__EXCERTO CITADO__.
═══

Apesar da magnífica informação fornecida pelos exames arteriográficos, não nos podemos esquecer de que estamos perante exames invasivos, cruentos e não isentos de riscos. No início dos anos 60, o advento do Doppler Contínuo na Europa foi uma notável contribuição para um melhor estudo e caracterização dos vasos sanguíneos de forma fácil, rápida, incruenta e isenta de riscos permitindo a realização de um mapa global de curvas velocimétricas, bem como a determinação de pressões segmentares e a identificação dos padrões de doença.
Mas é a partir dos anos 80 que o grande desenvolvimento da informática e a sua aplicação às novas tecnologias permite a evolução dos sistemas mistos, do Eco-Doppler Cor e das sondas electrónicas de alta resolução as quais nos evidenciam uma verdadeira imagiologia das artérias, veias e do sangue circulante, bem como uma melhor caracterização anatómica, topográfica, etiológica e hemodinâmica dos vasos explorados e das eventuais patologias.
O desenvolvimento das técnicas de Eco-Doppler e Eco-Doppler Cor, nomeadamente o Duplex e Triplex Scan contribuíram em grande parte para uma importante redução das indicações da angiografia diagnostica.

═══

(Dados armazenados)
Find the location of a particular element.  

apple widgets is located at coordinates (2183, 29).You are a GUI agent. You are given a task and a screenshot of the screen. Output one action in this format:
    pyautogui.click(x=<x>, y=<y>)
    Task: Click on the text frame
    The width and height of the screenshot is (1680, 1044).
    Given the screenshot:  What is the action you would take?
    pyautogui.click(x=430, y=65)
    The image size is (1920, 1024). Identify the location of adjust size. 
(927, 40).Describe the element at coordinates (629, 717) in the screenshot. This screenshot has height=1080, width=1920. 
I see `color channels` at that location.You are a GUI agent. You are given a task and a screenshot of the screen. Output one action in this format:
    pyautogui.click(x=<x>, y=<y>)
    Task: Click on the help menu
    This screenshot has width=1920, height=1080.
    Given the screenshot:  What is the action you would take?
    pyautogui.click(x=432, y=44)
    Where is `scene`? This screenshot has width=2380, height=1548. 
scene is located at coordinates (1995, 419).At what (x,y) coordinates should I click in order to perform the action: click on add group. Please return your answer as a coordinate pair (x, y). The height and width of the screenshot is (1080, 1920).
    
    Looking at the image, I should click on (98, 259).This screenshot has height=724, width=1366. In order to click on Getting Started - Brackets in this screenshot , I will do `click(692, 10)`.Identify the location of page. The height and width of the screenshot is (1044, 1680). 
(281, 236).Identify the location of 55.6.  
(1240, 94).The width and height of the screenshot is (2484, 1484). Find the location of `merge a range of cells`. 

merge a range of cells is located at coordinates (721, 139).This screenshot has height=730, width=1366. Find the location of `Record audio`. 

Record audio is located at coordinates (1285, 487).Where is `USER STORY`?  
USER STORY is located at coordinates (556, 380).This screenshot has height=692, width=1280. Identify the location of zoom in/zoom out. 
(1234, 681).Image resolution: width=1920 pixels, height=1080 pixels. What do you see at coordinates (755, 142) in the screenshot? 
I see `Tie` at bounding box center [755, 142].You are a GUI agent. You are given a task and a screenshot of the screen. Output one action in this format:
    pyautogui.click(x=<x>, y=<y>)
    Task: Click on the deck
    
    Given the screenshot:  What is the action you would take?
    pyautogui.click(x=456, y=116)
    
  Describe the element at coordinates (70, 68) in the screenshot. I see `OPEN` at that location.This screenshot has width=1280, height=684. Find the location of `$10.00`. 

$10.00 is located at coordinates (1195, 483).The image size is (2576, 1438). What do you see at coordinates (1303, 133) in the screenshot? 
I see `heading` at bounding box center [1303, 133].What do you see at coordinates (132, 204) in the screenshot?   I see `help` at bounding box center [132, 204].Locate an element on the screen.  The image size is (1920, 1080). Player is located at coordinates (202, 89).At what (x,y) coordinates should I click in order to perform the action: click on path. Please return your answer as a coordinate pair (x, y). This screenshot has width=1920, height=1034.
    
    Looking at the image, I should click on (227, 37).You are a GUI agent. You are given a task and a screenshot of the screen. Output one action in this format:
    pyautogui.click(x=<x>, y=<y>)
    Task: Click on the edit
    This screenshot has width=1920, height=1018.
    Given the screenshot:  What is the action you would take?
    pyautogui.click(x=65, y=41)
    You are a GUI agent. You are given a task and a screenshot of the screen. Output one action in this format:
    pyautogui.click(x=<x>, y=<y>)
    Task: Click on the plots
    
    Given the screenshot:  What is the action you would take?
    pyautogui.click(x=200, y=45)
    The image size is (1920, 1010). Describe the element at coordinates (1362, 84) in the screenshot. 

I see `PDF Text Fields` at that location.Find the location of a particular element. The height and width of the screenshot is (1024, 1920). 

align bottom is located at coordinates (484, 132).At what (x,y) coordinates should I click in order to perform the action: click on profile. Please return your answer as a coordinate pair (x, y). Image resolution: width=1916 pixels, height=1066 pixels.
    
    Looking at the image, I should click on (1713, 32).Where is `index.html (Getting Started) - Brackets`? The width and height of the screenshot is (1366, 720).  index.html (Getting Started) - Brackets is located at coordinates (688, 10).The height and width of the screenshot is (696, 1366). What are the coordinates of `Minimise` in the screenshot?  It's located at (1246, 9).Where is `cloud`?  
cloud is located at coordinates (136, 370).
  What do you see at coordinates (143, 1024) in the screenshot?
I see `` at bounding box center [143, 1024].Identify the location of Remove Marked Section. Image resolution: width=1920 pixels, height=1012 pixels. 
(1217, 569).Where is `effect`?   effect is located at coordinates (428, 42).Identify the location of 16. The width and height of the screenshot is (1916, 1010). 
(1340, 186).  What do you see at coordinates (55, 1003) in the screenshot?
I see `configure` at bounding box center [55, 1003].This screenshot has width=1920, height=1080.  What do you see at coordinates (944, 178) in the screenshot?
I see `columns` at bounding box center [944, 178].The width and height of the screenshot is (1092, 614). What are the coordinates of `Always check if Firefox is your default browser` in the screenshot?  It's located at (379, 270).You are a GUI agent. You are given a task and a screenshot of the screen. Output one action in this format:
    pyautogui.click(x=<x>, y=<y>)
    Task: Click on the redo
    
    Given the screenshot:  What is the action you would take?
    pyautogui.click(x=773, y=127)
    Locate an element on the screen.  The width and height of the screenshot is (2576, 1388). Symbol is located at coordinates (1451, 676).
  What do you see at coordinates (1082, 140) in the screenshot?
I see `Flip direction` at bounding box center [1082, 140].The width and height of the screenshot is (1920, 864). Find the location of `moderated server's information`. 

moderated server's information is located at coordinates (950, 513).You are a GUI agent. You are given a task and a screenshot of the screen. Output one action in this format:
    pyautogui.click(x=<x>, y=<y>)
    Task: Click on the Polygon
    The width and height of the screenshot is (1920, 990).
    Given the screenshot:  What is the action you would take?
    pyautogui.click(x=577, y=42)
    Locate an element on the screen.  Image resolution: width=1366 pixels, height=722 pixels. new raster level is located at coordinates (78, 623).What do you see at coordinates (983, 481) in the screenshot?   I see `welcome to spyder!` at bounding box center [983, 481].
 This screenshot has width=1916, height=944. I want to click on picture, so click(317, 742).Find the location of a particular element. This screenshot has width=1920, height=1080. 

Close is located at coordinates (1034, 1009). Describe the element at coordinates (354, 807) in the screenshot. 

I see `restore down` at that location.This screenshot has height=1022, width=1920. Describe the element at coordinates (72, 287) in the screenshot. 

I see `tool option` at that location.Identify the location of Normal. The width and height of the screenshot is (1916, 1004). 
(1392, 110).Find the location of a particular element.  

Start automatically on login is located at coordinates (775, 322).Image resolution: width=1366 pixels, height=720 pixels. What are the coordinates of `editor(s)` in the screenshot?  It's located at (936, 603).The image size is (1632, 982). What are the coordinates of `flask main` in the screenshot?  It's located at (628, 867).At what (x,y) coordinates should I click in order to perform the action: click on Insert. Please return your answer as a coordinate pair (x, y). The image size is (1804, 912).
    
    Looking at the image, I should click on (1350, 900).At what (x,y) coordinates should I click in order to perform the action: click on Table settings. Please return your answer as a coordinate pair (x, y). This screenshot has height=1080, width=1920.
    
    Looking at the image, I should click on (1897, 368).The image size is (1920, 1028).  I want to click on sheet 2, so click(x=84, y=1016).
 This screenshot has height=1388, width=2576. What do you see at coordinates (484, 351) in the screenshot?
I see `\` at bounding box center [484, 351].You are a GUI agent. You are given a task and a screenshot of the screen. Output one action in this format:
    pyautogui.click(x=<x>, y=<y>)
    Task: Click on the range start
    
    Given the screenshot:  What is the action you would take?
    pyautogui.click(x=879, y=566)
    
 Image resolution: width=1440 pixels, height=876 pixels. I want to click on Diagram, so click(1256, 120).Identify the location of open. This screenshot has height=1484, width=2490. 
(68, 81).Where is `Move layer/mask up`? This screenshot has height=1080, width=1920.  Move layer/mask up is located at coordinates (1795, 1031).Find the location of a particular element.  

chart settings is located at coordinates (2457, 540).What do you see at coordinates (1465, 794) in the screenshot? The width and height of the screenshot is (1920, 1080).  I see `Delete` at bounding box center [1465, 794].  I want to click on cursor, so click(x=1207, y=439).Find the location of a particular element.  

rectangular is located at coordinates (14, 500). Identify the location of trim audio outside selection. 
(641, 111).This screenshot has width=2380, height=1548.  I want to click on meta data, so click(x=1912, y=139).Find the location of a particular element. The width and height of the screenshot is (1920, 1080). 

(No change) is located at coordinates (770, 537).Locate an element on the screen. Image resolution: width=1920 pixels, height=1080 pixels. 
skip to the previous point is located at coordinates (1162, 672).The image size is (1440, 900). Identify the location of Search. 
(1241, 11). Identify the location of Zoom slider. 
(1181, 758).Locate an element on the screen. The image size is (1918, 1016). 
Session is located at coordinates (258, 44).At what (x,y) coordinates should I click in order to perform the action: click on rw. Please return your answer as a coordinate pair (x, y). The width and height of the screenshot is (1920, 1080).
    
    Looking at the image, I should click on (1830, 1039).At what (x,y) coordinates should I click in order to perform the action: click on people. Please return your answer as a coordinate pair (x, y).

═══

__QUESTÕES PROPOSTAS__.
- 1) Segundo o texto sobre o Doppler, que tipos de caracterização dos vasos explorados são melhorados pelos sistemas surgidos a partir dos anos 80? Indique-os todos.
- 2) Copie do texto sobre o Doppler o trecho que começa nas palavras "Mas é a partir" e termina após "das eventuais patologias.".
- 3) De acordo com o texto sobre o Doppler, quando surgiu o Doppler Contínuo na Europa?

__RESPOSTAS POR TAREFA__.
- 1) Anatómica, topográfica, etiológica e hemodinâmica.

- 2)
Mas é a partir dos anos 80 que o grande desenvolvimento da informática e a sua aplicação às novas tecnologias permite a evolução dos sistemas mistos, do Eco-Doppler Cor e das sondas electrónicas de alta resolução as quais nos evidenciam uma verdadeira imagiologia das artérias, veias e do sangue circulante, bem como uma melhor caracterização anatómica, topográfica, etiológica e hemodinâmica dos vasos explorados e das eventuais patologias.

- 3) No início dos anos 60.